A piece of space debris ignited and fell to Earth on October 18, landing in the remote Pilbara region of Western Australia. Mine workers discovered the flaming object lying on a dirt road, prompting immediate investigations by local authorities. The Western Australia police reported that initial assessments indicated the object was made of carbon fibre and appeared to be consistent with previously identified space debris.
Experts have linked the debris to a Chinese Jielong-3 rocket, which was launched in September 2023 to deploy twelve satellites into low Earth orbit. The orbital path of the rocket’s fourth stage coincided with the discovery of the debris, further supporting this theory. The Australian Space Agency has stated that the debris is “likely a propellant tank or pressure vessel from a space launch vehicle” and is planning further technical analysis to confirm its origin.

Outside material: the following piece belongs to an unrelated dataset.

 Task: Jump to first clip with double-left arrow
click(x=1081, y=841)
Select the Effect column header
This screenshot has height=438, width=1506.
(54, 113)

The incident highlights the escalating issue of space junk, which has become a point of concern for space agencies and environmentalists alike. The area surrounding Earth is increasingly crowded, with over 10,000 active satellites and an estimated 40,000 pieces of space debris larger than ten centimeters. Projections suggest that by the end of the decade, the number of satellites in low Earth orbit could reach as high as 70,000.
The term “space junk” refers to any human-made material in orbit that no longer serves a purpose. This includes defunct satellites and discarded rocket stages. Most of this debris is expected to re-enter the Earth’s atmosphere, where it burns up due to friction and heat. However, spent rocket stages pose the greatest risk, as they often survive re-entry and can reach the ground intact.
Recent research presented at the International Astronautical Congress in Sydney identified the fifty most concerning pieces of space junk in low Earth orbit, with 88% of these classified as rocket bodies. Alarmingly, the rate of new debris creation is outpacing the rate at which existing debris re-enters the atmosphere. This not only poses risks of collision in space but also generates harmful particulates that can impact the ozone layer.
The atmospheric re-entry of space debris is typically uncontrolled. Once a spacecraft depletes its fuel or battery power, its orbit begins to drift unpredictably. While many re-entries occur over oceans or uninhabited areas, there have been instances where debris has fallen near populated regions, such as the crash of parts of a Chinese rocket in April 2022, which startled residents in the Indian village of Ladori.
One approach to managing space debris is called passivation, which involves depleting all fuel and batteries in a spacecraft to prevent explosions. Conversely, controlled re-entries aim to guide spacecraft to designated areas with minimal risk, such as the “space cemetery” in the Pacific Ocean, where approximately 300 spacecraft currently lie on the ocean floor.
Determining the ownership of the debris found in Australia will be the first step in addressing the incident. According to the 1967 Outer Space Treaty, the state that authorized the launch of a rocket or satellite is liable for any damage it causes on Earth. If the debris is confirmed to be from a Chinese rocket, Australia will likely engage with Chinese authorities regarding its return or appropriate disposal.
Fortunately, the rocket body did not cause any harm, and the negotiations are not expected to involve liability claims. The debris landed in an area already significantly affected by mining activities, reducing the likelihood of environmental damage claims.
As space activities increase, better end-of-life planning for satellites and other space vehicles is essential. Previously, the standard was that no spacecraft should remain in orbit after 25 years post-mission. Now, the expected standard is a mere five years for low Earth orbit. Innovative technologies are being developed to service and refuel satellites to extend their operational life.
The European Space Agency is championing the Zero Debris Charter, which encourages participants to commit to becoming debris-neutral by 2030. While the amount of debris re-entering the atmosphere is expected to increase in the short term, there is optimism that international collaboration and technological advancements will promote sustainable practices in space, ensuring future generations can access it safely.
Alice Gorman, a Fellow of the Outer Space Institute, underscores the importance of addressing these challenges as humanity continues to venture further into space.